For many people, the severity of an opiate addiction requires a specialized form of medication treatment in order to maintain abstinence for any length of time. Methadone treatment is one of a few medication therapies used in opiate addiction treatment. Though methadone exists as a standard form of treatment, the length of time a person stays in methadone treatment will vary from person to person.
Ultimately, the ability to manage daily life without the need for drugs is the overall goal of methadone treatment. As each person’s situation brings its own set of circumstances, both short- and long-term treatments are available. Considering how long-term opiate use damages brain and body processes, anyone considering methadone may want to keep a few things in mind when deciding between short- versus long-term treatment.
Factors Affecting Treatment Success
By the time someone enters opiate addiction treatment, his or her brain functions have been significantly compromised by repeated opiate use.

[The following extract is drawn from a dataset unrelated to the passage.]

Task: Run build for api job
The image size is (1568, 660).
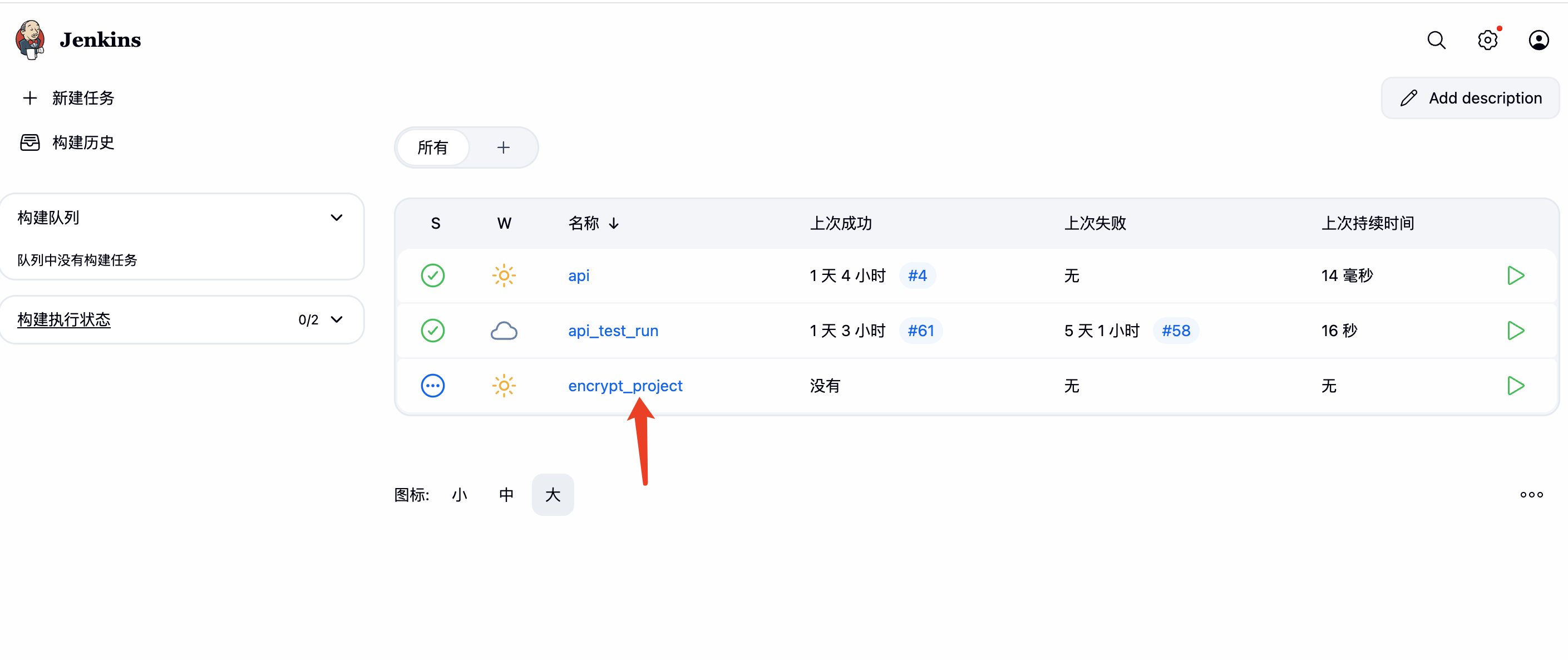Action: [1515, 276]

This means ongoing drug cravings and withdrawal effects will persist until brain chemical processes return to normal. Since methadone is itself an opiate-type medication, it can be used to help wean a person wean of opiate drugs by supporting compromised brain functions along the way.
According to the University of Hawaii, certain factors increase a person’s odds of a successful recovery process. These factors include:
- Having a stable support network of friends and family
- Developing healthy relationships with non-drug users
- Being motivated to get well
- Developing new coping strategies for dealing with everyday stressors and challenges
Determining how long methadone treatment will take may not be possible at the outset of treatment since each person reacts differently to the drug. On average, methadone treatment duration can last anywhere from six months to two years or more depending on a person’s treatment needs, according to the U.S. National Library of Medicine.

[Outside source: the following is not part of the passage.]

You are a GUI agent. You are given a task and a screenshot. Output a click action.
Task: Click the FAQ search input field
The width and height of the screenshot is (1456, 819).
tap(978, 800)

Short vs. Long-Term Treatment
Within the drug treatment field, two schools of thought – short-term vs long-term – exist as to how long methadone treatment should run, according to Canada’s Center for Addiction and Mental Health. The short-term treatment approach views emotional difficulties and unhealthy coping behaviors as the driving force behind opiate addiction. In this case, once a person develops emotional stability and a healthy lifestyle, methadone treatments are no longer needed.
The long-term treatment approach views opiate addiction as a disease, much like diabetes is a disease. In this case, methadone’s role in treating opiate addiction becomes more so like insulin’s role in helping a person manage diabetes symptoms.
While short-term methadone maintenance treatment requires a considerably shorter treatment period, an unsuccessful treatment can place a person at considerable risk of resuming old drug use behaviors. According to the U.S. National Library of Medicine, people receiving methadone maintenance treatment for a minimum of 12 months have the best chance at a successful treatment outcome.
Treatment times shorter than 12 months leave recovering addicts highly susceptible to relapse episodes. The risk of overdosing increases considerably when relapse occurs after long periods of no drug use and can easily result in death.
Ultimately, anyone considering methadone maintenance treatment may want to focus more so on having a successful recovery as treatment duration times are hard to predict at the outset.